(EXTRACTED MATERIAL begins)

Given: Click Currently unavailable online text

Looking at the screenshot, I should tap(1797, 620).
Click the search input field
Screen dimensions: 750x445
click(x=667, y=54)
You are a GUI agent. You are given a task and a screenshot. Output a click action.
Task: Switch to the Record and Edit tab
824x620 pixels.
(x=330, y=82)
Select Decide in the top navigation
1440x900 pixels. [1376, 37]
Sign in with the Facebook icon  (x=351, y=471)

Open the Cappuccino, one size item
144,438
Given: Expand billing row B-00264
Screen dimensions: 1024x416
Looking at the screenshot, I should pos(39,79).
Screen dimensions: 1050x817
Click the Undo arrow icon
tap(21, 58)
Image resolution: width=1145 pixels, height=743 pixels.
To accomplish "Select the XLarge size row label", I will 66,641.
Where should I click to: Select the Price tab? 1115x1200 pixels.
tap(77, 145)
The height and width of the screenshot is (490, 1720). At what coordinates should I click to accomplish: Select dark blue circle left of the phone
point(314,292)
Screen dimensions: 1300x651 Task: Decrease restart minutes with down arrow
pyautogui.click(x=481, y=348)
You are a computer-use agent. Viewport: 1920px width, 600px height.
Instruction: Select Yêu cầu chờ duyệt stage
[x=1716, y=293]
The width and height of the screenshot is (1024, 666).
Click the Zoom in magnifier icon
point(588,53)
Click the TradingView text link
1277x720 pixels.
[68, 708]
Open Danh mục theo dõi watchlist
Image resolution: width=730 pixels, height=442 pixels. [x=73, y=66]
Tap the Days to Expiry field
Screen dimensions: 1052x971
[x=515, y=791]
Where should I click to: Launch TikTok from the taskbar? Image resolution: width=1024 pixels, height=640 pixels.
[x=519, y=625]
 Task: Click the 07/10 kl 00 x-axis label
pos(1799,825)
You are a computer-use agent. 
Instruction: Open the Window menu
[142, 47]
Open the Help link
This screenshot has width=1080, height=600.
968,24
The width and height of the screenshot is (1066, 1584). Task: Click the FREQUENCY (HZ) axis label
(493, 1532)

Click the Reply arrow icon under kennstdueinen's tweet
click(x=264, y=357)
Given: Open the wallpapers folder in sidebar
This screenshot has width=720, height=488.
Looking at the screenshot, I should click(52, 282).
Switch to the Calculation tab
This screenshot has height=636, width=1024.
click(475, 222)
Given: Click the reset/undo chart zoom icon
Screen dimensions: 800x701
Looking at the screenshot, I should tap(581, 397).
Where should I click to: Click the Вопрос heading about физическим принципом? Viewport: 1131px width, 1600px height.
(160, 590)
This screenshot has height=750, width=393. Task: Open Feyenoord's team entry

(EXTRACTED MATERIAL ends)

- TASK DIRECTIONS
Say how many lines in the data hold the string "field", and say nothing else.

- REPLY
2